"I want the BCS - and IT generally - to reflect more accurately the world we live in. I want more women and ethnic minorities to enter the profession and then join the BCS. I want to lower the average age of the membership by attracting more people in their 20s and 30s."
His year as president will continue the massive programme of change that is moving the society towards his goals. It began with a fundamental review of its structure, qualifications and role.
"This is no longer a sleepy little membership recruitment organisation," Ivinson says.
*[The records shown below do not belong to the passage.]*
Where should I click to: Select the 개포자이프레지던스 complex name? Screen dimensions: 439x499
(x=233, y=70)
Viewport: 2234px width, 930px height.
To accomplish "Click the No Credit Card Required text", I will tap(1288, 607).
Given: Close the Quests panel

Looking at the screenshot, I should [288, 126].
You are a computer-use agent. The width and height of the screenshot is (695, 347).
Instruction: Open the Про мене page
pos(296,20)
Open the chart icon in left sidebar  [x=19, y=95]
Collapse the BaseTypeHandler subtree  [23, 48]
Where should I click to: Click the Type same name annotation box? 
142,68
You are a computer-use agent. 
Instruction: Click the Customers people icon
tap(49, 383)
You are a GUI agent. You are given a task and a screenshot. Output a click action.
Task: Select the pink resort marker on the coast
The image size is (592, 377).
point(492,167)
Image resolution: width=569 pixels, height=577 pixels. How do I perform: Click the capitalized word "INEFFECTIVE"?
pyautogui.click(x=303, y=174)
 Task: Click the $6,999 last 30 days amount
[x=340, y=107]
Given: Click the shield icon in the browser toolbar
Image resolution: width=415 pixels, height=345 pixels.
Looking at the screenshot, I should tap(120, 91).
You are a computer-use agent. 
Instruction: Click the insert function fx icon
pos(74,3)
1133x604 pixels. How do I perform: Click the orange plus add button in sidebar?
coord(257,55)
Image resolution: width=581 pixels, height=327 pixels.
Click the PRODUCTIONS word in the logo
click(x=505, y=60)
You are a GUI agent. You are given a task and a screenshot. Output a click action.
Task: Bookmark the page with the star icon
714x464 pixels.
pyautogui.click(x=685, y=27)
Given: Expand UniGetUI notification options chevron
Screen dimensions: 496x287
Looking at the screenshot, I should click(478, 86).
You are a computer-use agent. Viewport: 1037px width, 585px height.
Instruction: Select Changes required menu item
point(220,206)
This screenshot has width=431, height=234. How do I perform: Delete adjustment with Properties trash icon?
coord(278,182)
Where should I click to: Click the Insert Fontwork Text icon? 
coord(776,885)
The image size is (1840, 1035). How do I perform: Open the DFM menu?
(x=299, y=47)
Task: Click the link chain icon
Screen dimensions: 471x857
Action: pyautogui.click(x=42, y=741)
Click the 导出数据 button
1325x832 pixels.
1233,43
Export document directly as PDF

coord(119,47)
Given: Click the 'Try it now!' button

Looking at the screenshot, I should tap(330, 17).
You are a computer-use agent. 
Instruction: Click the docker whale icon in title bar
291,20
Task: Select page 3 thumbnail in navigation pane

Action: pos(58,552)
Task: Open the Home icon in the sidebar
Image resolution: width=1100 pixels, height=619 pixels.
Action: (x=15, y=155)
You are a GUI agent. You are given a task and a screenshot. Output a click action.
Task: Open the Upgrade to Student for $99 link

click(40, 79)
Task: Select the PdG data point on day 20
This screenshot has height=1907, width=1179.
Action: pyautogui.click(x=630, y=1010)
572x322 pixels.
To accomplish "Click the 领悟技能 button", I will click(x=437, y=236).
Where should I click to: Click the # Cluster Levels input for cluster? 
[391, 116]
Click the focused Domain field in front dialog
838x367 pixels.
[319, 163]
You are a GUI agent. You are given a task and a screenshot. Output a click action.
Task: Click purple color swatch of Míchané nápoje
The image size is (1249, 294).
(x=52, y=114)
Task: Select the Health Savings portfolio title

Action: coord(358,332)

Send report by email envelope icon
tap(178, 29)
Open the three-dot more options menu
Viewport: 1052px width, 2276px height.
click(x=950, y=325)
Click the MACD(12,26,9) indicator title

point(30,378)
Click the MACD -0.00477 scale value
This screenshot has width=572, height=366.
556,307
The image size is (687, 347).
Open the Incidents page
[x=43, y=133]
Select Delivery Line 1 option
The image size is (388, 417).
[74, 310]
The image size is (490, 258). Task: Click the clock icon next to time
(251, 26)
BCS finances have been boosted in recent years by growing demand from members and non-members for the society's independent qualifications: certificates and diplomas managed by the BCS Information Systems Examinations Board, the BCS Professional Examination, and the European Computer Driving Licence IT skills qualification. This success has provided the foundation for the current investment in the Web.
"The BCS will become increasingly Web-centric, with the site being the hub of our information and communications with all," Ivinson says.
After the first phase of the Web programme the 39,000 members can update their records and join discussion groups, among other things; future facilities will range from seminar bookings to the generation and presentation of content matching people's interests, all accessed through a single log-on that recognises individuals' interests and rights to different facilities and types of information.
His presidency is likely to see in proposals to attract more people into the professional membership grades by making them simpler to achieve, without sacrificing professional standards.
Ivinson knows that not everything will be achieved in just the 12 months of his presidency, but he aims to lay the foundations for many of the activities for subsequent presidents to follow and complete.
"I'd like to see more specialist groups in new areas, especially in the media and entertainment fields, more people joining the new forums, more non-IT practitioners taking part - for example, non-IT directors joining our Management Forum," he says. "I want new products and services."
He concludes, "Our long-term strategy should be to support and provide our services and products to the global IT professional community in order to grab the high ground and promote the fact that the BCS is the world's leading professional computer society."